● WORK INSTRUCTION
Set down every record below exactly as it stands, minus the pictures.

__________

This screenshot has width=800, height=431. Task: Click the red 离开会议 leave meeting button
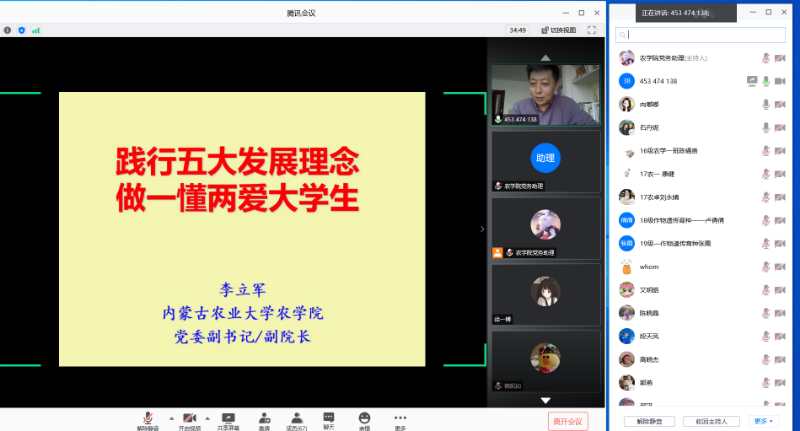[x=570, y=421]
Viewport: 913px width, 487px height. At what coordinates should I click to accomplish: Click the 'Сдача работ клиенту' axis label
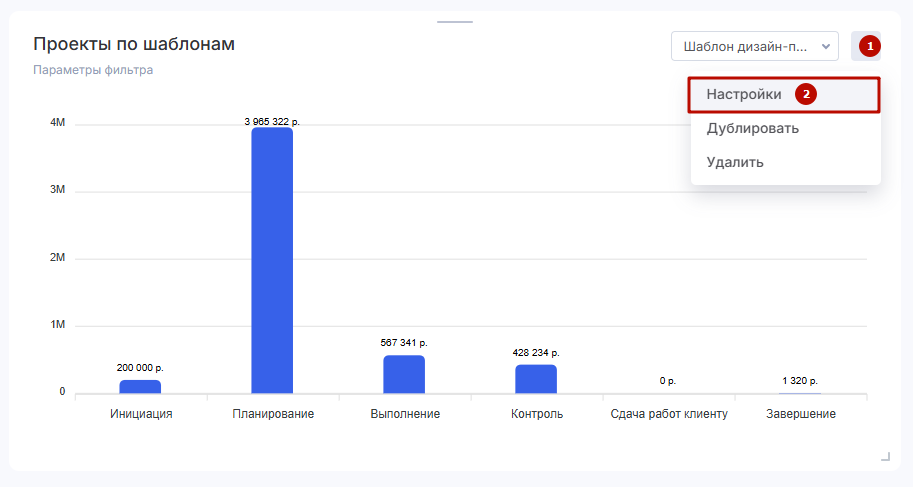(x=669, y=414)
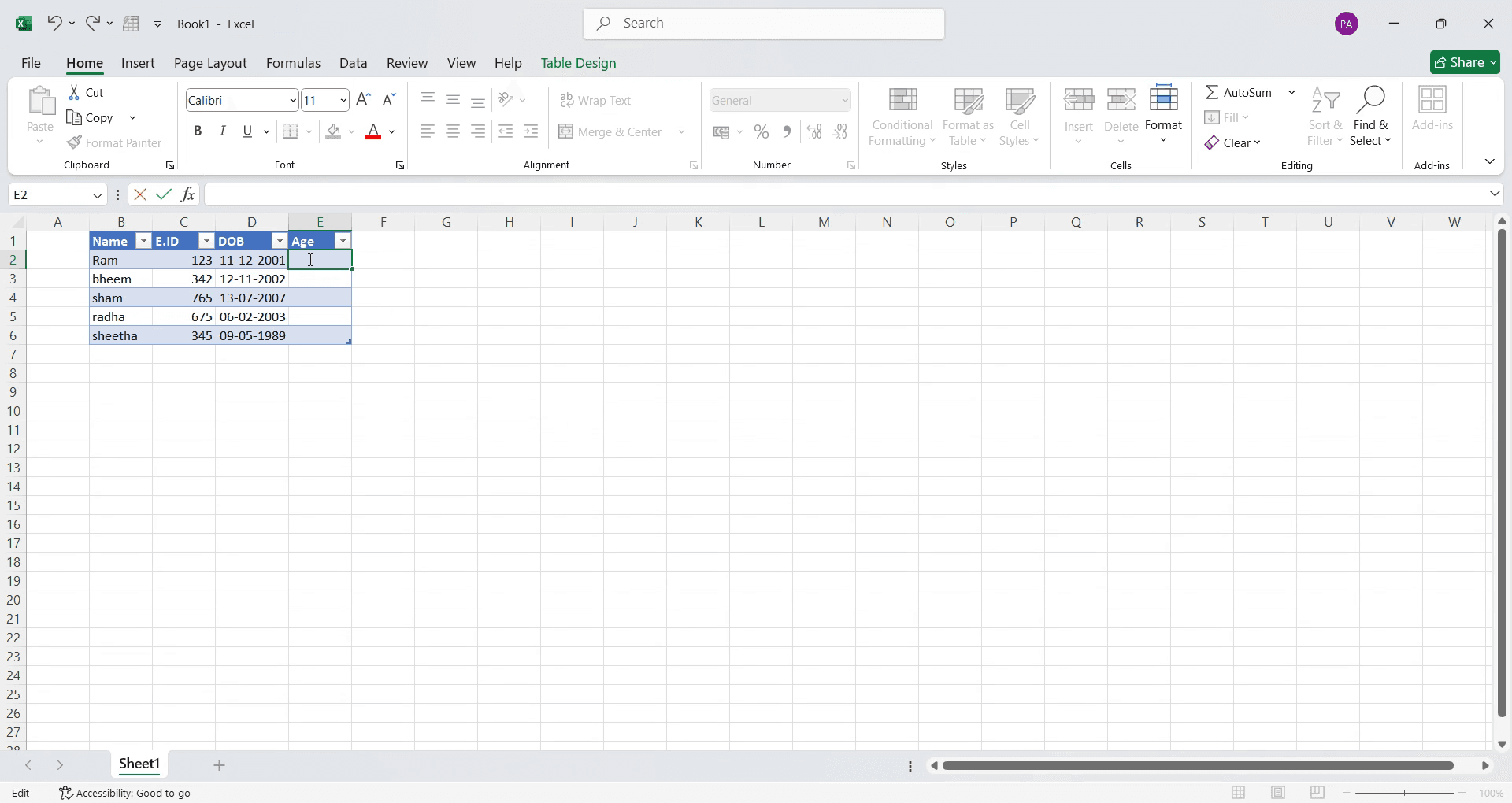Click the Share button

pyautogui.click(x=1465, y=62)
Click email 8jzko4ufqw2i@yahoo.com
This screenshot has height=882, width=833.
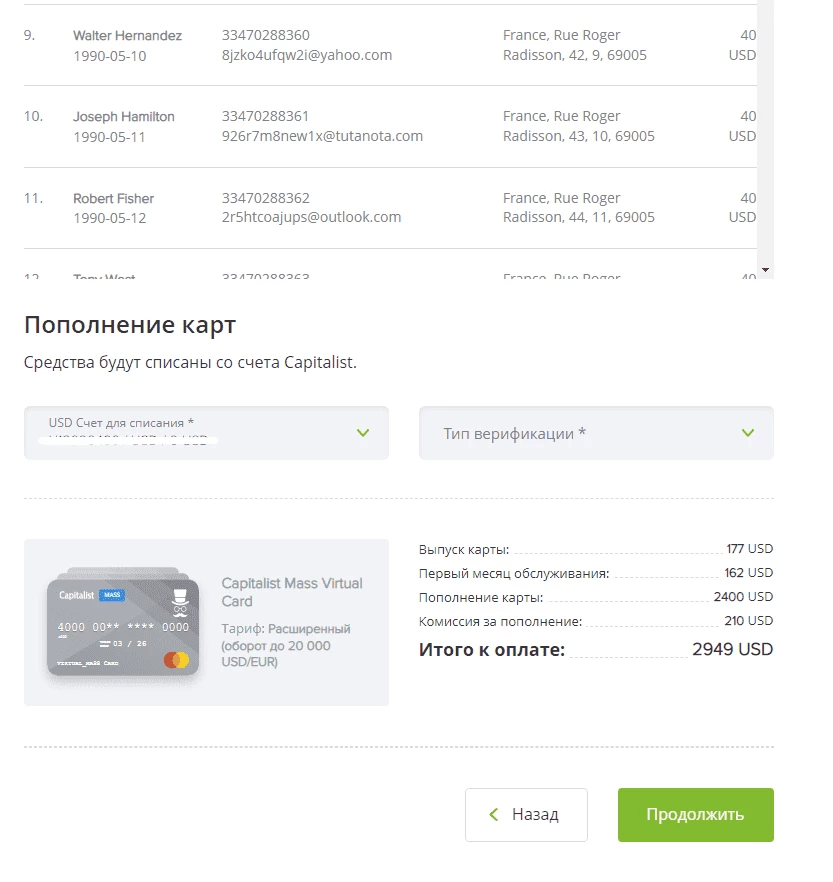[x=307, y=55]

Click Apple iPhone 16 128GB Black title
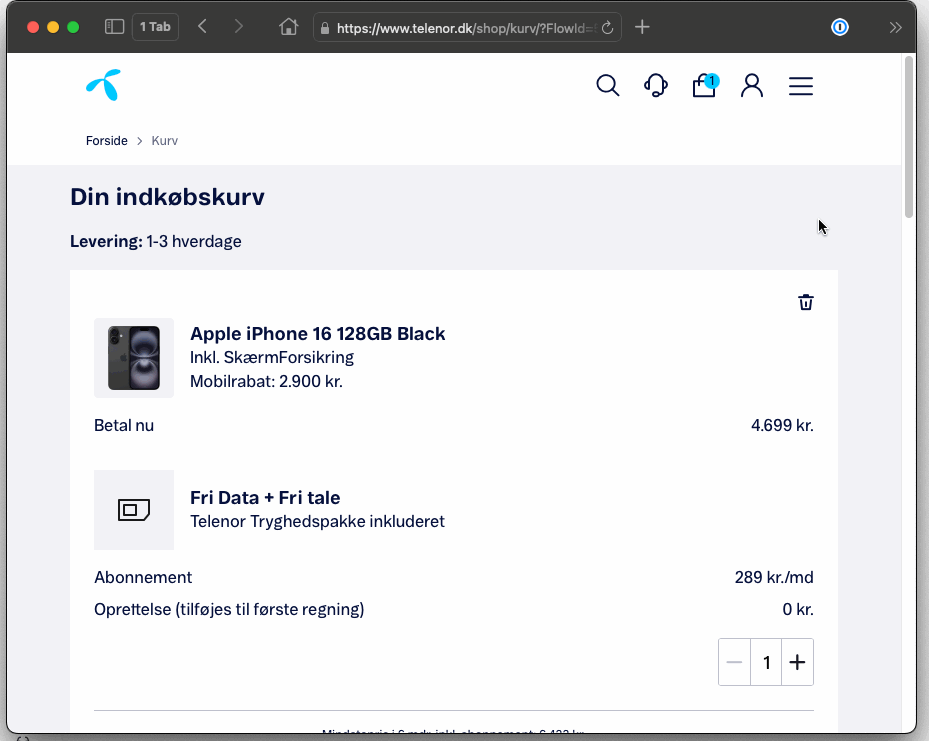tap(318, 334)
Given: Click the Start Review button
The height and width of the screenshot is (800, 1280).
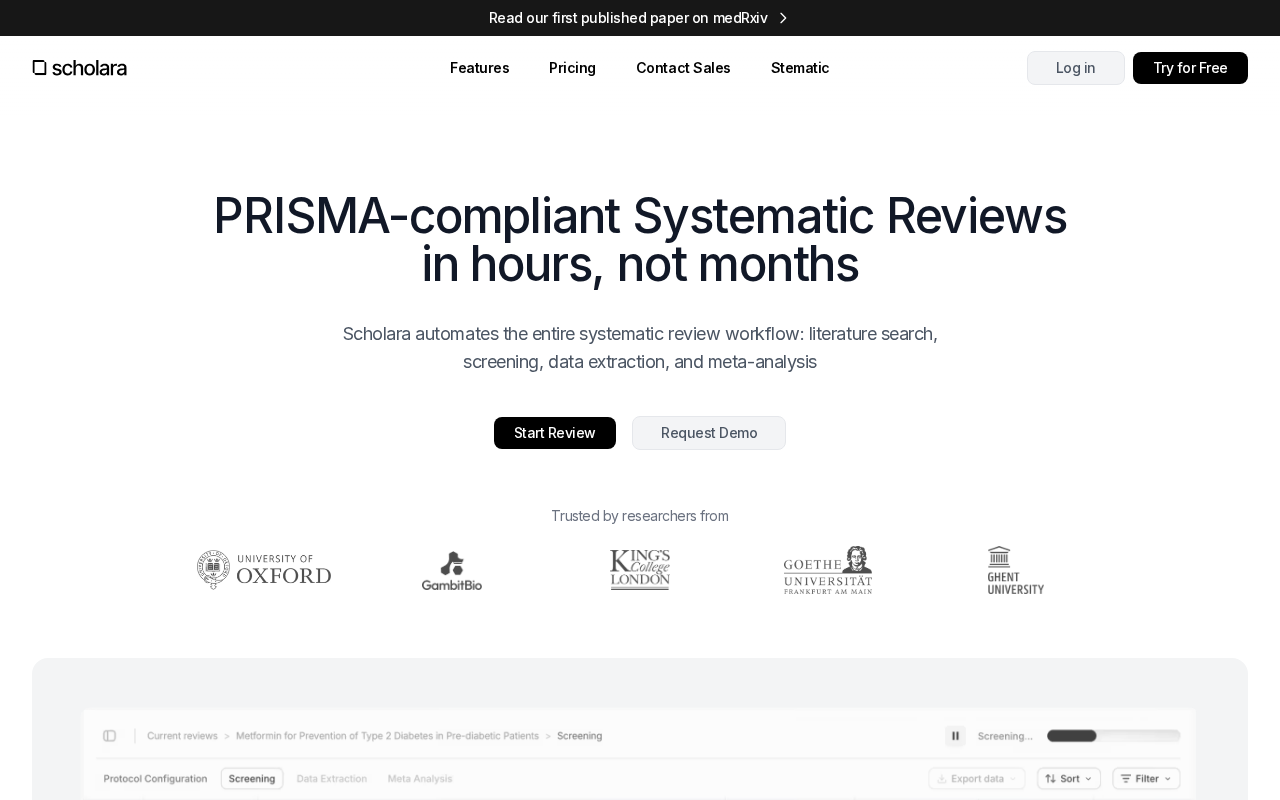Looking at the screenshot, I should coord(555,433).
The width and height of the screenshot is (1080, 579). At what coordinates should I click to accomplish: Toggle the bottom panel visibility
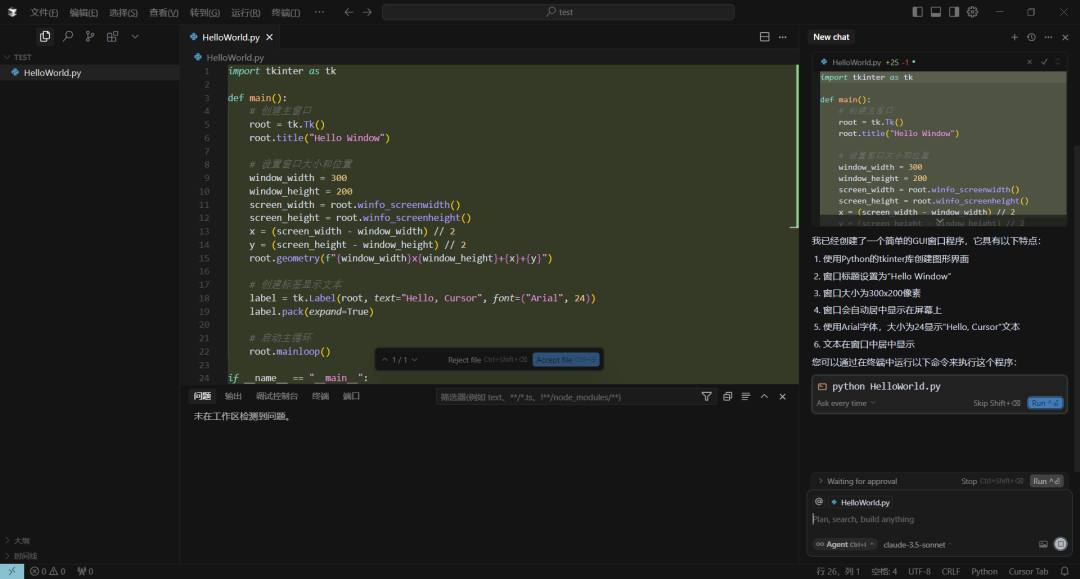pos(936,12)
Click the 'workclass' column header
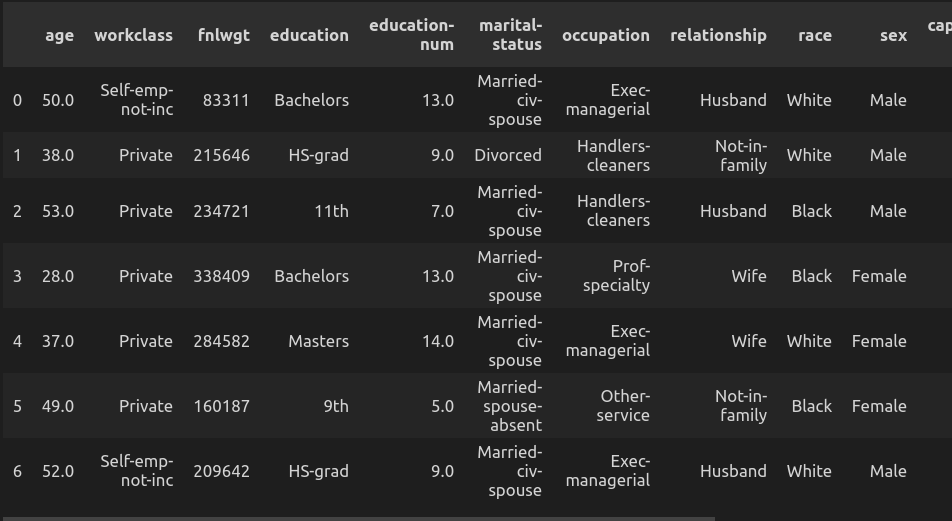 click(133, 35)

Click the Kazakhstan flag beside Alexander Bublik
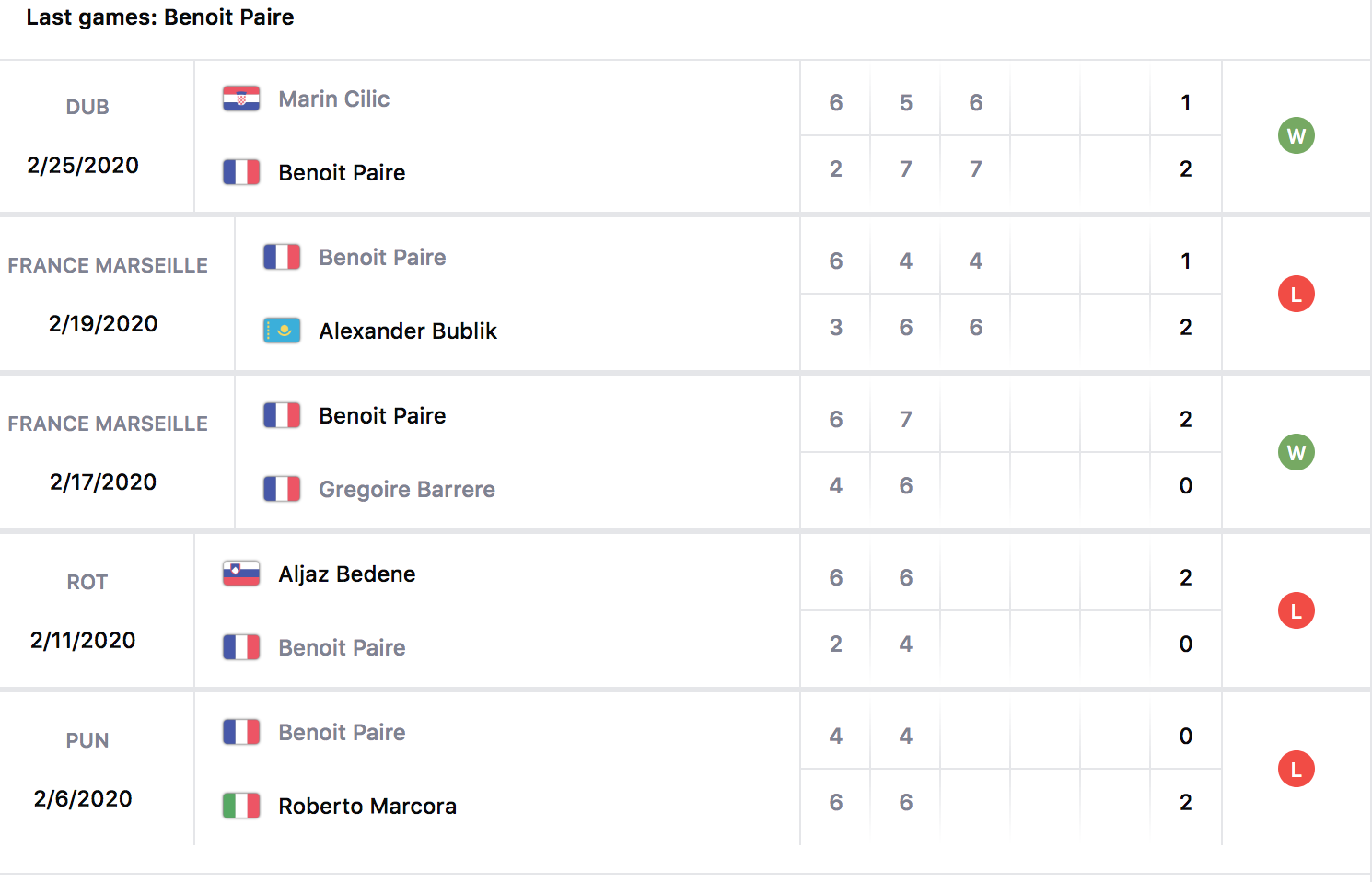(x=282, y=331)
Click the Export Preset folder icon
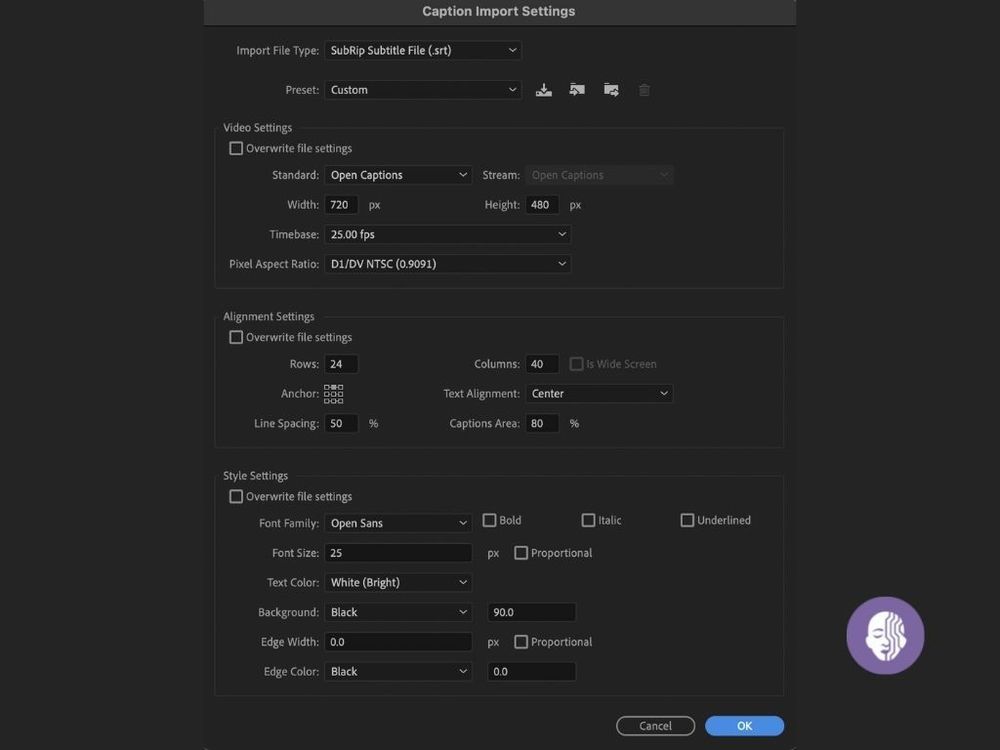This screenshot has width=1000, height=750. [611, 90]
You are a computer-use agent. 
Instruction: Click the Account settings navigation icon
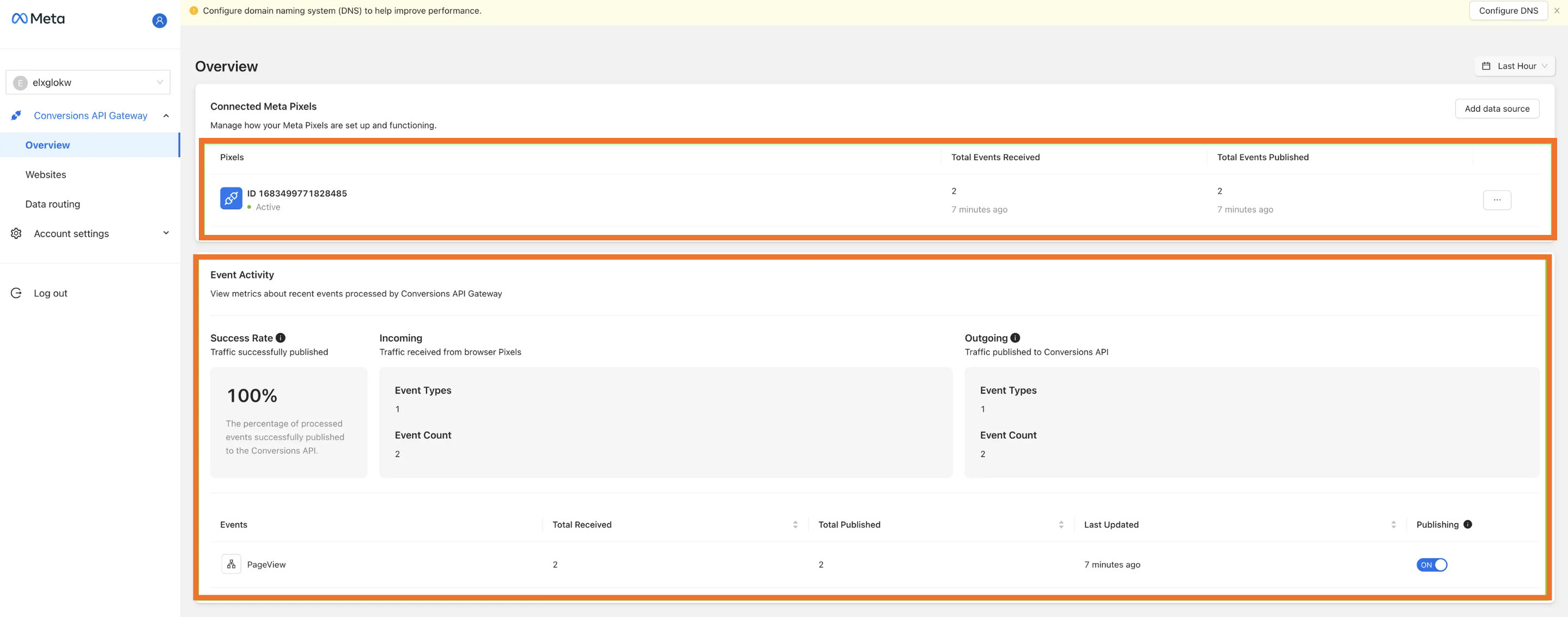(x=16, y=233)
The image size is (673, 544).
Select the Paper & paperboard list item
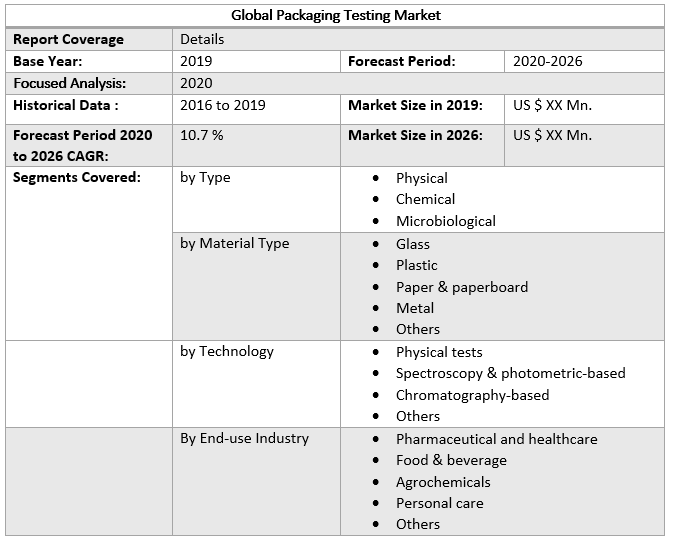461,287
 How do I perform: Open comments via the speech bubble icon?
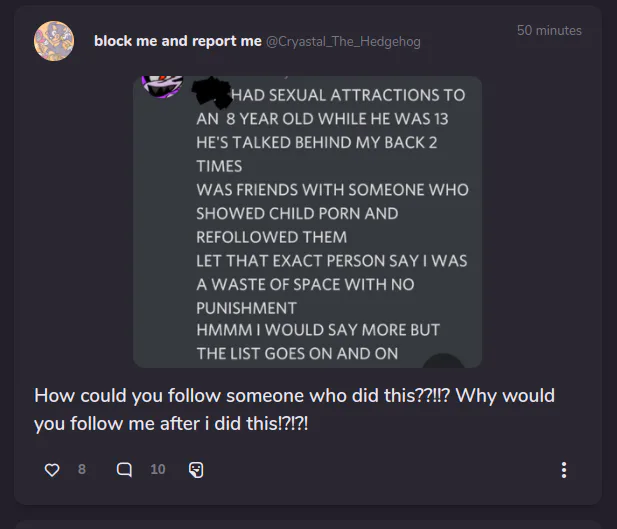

__________

● RESPONSE TO THIS EXERCISE
This screenshot has width=800, height=431. Task: Click the red 离开会议 leave meeting button
[x=570, y=421]
Viewport: 913px width, 487px height. At what coordinates should I click to accomplish: Click the 'Сдача работ клиенту' axis label
(x=669, y=414)
Click the Share button

pyautogui.click(x=1465, y=62)
Click email 8jzko4ufqw2i@yahoo.com
This screenshot has height=882, width=833.
[x=307, y=55]

Click Apple iPhone 16 128GB Black title
tap(318, 334)
Given: Click the Start Review button
The height and width of the screenshot is (800, 1280).
Looking at the screenshot, I should coord(555,433).
The width and height of the screenshot is (1080, 579). At what coordinates should I click to accomplish: Toggle the bottom panel visibility
pos(936,12)
Click the 'workclass' column header
 click(133, 35)

Click the Kazakhstan flag beside Alexander Bublik
(x=282, y=331)
Click the Export Preset folder icon
This screenshot has width=1000, height=750. [611, 90]
You are a computer-use agent. 
Instruction: Click the Account settings navigation icon
(x=16, y=233)
The image size is (673, 544).
Select the Paper & paperboard list item
461,287
 How do I perform: Open comments via the speech bubble icon?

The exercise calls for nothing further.